La piste des biocarburants est bien connue, mais implique une production toujours gourmande en carbone et entraîne des conflits d’usages avec l’alimentation. Le CEA explore une autre voie : celle des carburants de synthèse. « Il s’agit par exemple de capter du CO2 et de le transformer avec de l’hydrogène bas carbone, sur lequel le CEA a une forte expertise, pour créer des carburants liquides, détaille-t-il. Avantage : ces carburants de synthèse sont équivalents à ceux actuels et ne nécessitent pas de changer les infrastructures et les motorisations. »
De quoi faire du CO2 une ressource et non plus un déchet ! Attention toutefois : cette économie circulaire du carbone a besoin d’énergie, elle ne peut se penser qu’en parallèle du développement d’électricité bas carbone. « La transition énergétique implique une vision programmatique, pour que les solutions soient complémentaires et non concurrentes », rappelle Thibault Cantat.

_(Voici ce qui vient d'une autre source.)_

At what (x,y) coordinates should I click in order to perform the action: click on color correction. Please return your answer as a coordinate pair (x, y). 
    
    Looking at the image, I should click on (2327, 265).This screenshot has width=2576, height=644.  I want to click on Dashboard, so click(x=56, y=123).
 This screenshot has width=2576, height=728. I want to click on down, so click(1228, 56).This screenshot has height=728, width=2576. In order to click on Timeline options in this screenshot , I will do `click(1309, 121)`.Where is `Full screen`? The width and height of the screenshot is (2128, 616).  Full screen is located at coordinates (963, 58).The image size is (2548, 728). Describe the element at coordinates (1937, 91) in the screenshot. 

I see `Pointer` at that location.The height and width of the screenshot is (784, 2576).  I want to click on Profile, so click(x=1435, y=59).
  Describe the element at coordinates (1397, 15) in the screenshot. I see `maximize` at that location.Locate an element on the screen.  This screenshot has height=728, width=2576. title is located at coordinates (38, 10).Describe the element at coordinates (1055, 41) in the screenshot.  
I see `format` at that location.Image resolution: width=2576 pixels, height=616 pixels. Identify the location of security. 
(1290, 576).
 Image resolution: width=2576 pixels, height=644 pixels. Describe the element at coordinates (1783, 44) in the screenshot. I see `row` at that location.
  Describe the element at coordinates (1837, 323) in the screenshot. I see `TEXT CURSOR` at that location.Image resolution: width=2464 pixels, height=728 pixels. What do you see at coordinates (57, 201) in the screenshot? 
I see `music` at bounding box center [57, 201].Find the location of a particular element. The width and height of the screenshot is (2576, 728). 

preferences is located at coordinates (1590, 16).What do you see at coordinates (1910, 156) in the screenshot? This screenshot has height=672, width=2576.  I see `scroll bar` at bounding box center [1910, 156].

Pour l’instant, les carburants de synthèse restent six à sept fois plus cher que le kérosène classique. La maturité industrielle, sur laquelle travaille le CEA, devrait permettre une baisse des coûts. La règlementation européenne « Fit for 55 », dont les premiers textes ont été publiés au début de l’été, va aussi favoriser le changement d’échelle, en fixant une part obligatoire de carburants durables pour l’aviation. « Mais cela ne doit pas empêcher une réflexion de fond sur les usages de l’avion et sur nos modes de vie ! » met en garde Thibault Cantat.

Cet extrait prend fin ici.